Originally I intended to use C++/CLI to make a wrapper to the native C++ classes, but I found it would result in a 2 to 4 times slowdown.

So I decided to compile my native C++ to a DLL and call in .NET/C# via P/Invoke. I will do data preprocessing in C# and number crunching in the native DLL.

The problem is that when I deliver my work for others to use, I'd like it to be a single DLL.
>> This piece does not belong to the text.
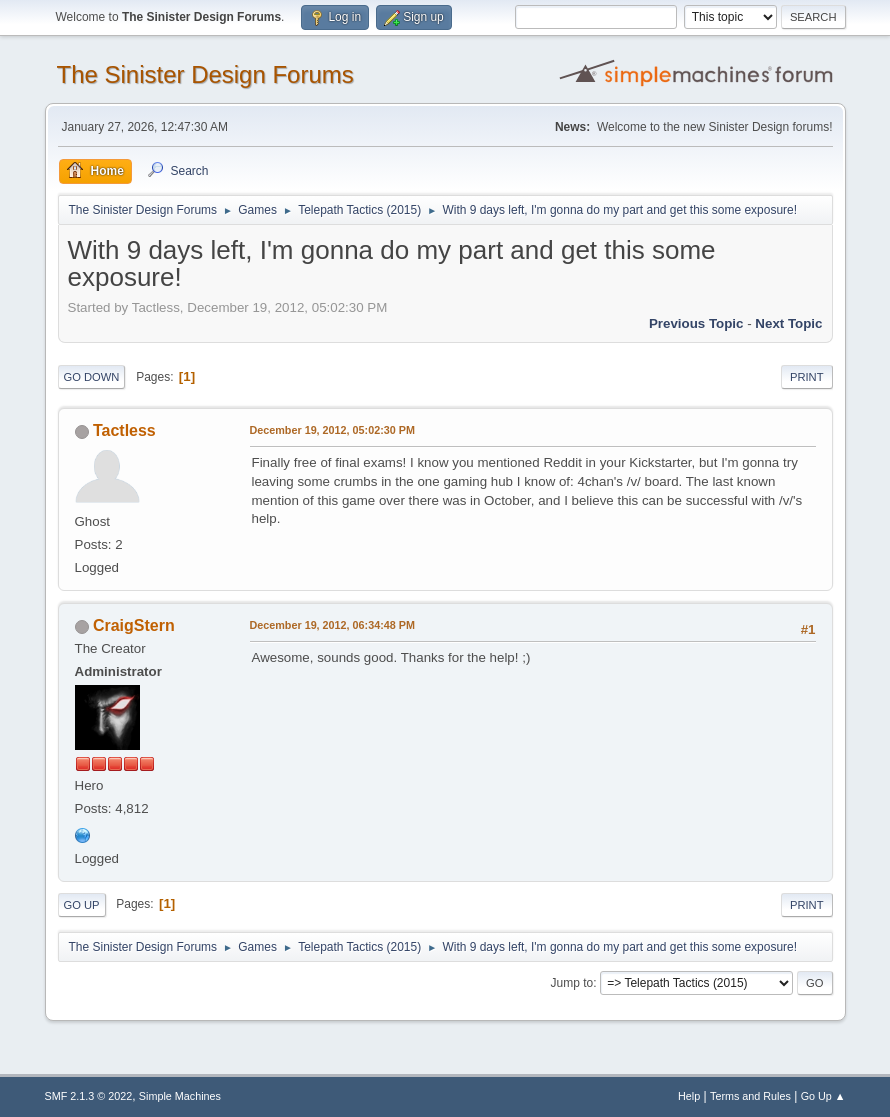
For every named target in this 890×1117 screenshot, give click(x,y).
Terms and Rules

Is this possible? BTW, I have all source code to the native C++.

A: 

You can mix languages in the same assembly in .NET but not naturally. I would avoid this unless absolutely necessary.

See:

http://www.hanselman.com/blog/MixingLanguagesInASingleAssemblyInVisualStudioSeamlesslyWithILMergeAndMSBuild.aspx

I keep assemblies from different languages separate.

Paul
ILMerge only works with managed code. It doesn't help when combining native code with managed code.
Peter Tate
Yup good point...I was thinking c++/cli and c#. Missed that.
Paul
A: 

There is no way that I know of that you can use to combine managed code written in C# and native code written in C++ (or any language). The closest you can come is to use native C++ with managed C++ in a single assembly, which you say caused a substancial slowdown in your code.

Peter Tate
+3  A: 

You can do this quite easily, and entirely supportedly, by producing netmodules. Compile your combined C++ and C++/CLI code into a .obj (C++ netmodules have file extension .obj, C# netmodules have file extension .netmodule) and then link this into your C# project.